[[ Data listing open ]]
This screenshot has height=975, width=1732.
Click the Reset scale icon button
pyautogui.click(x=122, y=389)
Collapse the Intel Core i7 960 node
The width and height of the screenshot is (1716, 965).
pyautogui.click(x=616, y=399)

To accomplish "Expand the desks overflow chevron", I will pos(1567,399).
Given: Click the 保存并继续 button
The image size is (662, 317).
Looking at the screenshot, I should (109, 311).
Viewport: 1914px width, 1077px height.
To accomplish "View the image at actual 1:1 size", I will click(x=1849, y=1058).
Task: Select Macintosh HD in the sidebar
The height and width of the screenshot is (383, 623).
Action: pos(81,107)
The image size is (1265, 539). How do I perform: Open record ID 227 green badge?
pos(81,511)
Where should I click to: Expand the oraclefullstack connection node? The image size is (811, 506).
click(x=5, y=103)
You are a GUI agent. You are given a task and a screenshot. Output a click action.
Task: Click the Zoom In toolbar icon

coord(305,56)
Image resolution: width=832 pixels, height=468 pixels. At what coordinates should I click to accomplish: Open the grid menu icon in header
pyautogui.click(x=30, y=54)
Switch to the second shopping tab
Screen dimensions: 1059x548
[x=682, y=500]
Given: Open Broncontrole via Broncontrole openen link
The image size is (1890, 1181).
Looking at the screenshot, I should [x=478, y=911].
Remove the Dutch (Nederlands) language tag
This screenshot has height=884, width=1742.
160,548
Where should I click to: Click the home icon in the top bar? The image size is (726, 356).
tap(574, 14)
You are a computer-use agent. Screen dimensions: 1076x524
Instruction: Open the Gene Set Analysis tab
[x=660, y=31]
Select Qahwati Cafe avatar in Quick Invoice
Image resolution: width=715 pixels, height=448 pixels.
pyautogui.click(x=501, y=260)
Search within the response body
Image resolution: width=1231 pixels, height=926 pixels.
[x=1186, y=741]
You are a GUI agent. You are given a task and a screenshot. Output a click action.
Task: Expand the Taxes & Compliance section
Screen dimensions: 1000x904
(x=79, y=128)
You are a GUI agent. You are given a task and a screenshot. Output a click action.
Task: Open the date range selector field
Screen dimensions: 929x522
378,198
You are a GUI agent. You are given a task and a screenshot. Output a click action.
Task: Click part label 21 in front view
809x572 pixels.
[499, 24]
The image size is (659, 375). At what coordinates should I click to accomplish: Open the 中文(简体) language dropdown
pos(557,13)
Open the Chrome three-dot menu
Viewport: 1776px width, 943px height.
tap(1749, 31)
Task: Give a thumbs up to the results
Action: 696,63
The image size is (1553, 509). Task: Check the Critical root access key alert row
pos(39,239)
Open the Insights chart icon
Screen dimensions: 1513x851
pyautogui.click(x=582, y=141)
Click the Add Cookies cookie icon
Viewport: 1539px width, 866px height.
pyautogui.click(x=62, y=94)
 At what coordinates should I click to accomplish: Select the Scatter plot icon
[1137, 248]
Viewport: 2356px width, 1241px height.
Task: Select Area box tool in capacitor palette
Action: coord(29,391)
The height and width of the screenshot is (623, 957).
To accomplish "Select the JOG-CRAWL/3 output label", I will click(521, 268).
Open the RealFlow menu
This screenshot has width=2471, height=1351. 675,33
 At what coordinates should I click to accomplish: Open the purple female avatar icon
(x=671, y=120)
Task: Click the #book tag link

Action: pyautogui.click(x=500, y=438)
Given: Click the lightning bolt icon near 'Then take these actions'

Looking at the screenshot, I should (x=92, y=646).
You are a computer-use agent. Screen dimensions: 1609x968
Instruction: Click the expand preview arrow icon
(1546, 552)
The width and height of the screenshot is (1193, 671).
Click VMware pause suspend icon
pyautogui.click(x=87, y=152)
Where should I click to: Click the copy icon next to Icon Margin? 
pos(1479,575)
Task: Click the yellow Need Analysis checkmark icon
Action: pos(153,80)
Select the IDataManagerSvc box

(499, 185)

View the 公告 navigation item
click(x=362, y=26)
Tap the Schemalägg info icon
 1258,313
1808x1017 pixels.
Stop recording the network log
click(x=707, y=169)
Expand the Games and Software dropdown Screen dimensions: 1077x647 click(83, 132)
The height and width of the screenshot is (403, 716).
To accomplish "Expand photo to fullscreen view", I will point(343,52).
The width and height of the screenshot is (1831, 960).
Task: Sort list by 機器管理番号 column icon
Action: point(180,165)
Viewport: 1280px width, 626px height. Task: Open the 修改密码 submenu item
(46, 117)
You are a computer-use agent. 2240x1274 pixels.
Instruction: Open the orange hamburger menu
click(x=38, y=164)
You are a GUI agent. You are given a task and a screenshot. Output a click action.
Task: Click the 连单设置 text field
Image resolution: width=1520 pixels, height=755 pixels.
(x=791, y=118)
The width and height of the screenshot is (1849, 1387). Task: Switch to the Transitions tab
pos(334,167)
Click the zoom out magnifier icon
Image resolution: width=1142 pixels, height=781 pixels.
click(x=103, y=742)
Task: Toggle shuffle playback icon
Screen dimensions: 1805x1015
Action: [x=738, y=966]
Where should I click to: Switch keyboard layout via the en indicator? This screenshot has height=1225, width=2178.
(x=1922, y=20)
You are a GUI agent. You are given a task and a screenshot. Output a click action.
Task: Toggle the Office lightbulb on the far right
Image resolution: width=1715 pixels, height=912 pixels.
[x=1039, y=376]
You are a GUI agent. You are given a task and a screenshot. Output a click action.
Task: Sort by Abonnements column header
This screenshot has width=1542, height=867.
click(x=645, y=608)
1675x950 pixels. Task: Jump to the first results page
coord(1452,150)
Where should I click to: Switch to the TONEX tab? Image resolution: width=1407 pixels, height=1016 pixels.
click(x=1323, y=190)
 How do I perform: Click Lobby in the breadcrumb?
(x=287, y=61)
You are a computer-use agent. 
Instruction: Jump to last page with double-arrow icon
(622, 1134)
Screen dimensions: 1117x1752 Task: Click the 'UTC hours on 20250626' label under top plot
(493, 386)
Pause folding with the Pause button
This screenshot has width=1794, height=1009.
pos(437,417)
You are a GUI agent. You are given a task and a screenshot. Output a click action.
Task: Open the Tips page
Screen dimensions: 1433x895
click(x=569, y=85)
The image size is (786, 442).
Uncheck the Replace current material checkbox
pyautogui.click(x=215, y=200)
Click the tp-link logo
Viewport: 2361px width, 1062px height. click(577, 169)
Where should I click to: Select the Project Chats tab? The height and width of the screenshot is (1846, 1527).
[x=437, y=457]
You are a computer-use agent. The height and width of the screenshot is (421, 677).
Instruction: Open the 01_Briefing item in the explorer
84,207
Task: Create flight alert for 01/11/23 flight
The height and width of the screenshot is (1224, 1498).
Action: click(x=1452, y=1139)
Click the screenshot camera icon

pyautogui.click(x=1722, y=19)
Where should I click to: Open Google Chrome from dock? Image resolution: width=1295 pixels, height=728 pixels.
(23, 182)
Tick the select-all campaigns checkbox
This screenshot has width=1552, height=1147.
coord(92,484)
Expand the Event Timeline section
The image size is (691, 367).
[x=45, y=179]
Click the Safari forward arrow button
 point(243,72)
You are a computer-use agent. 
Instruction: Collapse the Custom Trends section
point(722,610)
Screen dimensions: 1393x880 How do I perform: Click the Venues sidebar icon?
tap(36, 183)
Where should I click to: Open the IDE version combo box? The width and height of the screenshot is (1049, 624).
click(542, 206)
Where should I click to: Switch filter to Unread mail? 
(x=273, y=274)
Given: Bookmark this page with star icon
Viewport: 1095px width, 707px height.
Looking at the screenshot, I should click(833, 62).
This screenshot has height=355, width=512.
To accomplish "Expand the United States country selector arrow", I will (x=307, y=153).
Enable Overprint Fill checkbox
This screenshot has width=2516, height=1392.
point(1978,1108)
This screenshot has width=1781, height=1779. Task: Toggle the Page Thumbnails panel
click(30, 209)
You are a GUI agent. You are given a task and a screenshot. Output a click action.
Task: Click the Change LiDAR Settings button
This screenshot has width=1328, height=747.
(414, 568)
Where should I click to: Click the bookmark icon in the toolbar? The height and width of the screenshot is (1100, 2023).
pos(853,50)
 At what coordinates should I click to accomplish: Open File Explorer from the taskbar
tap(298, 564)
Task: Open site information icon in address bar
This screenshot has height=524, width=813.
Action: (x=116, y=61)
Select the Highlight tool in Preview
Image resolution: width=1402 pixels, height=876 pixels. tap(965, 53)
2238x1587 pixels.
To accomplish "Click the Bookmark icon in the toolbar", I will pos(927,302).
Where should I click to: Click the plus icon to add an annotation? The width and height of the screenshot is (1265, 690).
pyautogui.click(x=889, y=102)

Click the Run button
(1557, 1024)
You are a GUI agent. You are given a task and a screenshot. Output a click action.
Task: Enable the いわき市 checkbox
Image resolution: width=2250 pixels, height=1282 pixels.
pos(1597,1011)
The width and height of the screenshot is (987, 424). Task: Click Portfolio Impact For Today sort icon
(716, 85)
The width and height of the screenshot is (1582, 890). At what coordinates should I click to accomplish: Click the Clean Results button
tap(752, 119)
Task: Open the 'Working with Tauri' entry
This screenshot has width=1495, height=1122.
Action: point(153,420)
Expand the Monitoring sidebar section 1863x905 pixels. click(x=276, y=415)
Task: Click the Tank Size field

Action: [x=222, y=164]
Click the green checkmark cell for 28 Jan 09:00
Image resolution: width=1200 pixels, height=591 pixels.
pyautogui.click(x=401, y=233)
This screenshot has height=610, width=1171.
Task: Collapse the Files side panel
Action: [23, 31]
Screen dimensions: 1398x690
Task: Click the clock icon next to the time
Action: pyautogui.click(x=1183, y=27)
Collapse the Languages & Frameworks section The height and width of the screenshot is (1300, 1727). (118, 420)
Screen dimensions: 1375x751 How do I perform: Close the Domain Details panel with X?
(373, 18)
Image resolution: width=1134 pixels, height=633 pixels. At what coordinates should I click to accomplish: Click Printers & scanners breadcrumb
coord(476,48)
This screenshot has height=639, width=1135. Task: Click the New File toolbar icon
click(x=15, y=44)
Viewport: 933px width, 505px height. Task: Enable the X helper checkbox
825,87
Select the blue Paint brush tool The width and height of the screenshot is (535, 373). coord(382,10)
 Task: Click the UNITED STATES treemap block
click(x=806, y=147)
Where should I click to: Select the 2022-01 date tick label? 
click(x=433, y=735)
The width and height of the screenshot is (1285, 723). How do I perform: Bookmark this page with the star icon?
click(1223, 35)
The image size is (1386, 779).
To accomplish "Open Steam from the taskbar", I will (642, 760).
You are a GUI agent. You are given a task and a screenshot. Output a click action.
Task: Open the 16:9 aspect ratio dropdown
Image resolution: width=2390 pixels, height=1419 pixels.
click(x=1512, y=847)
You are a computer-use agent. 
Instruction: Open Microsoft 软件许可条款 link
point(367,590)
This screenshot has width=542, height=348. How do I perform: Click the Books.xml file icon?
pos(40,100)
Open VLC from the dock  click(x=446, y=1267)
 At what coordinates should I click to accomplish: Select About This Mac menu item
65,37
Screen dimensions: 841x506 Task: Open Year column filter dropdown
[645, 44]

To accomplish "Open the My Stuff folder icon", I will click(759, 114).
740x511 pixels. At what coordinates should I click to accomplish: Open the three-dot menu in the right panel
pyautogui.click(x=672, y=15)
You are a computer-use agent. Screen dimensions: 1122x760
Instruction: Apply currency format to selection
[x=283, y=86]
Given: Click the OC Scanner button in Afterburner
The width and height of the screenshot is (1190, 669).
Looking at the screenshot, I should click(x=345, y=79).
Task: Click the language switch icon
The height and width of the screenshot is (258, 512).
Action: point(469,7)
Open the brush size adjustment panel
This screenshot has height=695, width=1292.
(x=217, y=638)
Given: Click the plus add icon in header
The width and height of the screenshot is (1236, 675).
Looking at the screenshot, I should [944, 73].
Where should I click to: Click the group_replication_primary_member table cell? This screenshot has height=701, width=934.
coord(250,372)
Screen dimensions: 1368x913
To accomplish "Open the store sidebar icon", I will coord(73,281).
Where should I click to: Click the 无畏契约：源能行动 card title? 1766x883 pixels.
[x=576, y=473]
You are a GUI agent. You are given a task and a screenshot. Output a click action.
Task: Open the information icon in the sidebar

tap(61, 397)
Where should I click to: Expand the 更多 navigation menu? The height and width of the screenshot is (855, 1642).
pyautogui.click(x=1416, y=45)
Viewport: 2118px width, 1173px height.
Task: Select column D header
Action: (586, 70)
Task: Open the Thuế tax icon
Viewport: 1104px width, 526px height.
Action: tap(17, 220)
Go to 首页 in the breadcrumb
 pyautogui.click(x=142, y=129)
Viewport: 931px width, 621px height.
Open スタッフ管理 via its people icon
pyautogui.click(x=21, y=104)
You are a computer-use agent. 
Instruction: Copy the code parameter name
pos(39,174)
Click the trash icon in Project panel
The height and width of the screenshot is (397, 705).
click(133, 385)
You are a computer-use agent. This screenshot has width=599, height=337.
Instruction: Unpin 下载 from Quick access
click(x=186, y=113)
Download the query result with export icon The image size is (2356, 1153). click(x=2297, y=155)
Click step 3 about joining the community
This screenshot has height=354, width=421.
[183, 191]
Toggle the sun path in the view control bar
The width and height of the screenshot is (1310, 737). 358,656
[[ Data listing closed ]]
*Task description*.
What belongs in the answer is each line from the listing above that contains "computer".

*Output below*.
You are a computer-use agent. Screen dimensions: 1076x524
You are a computer-use agent. Screen dimensions: 1609x968
You are a computer-use agent. 2240x1274 pixels.
You are a computer-use agent. 
You are a computer-use agent. The height and width of the screenshot is (421, 677).
You are a computer-use agent. 
You are a computer-use agent. 
You are a computer-use agent. Screen dimensions: 1122x760
You are a computer-use agent. 
You are a computer-use agent. This screenshot has width=599, height=337.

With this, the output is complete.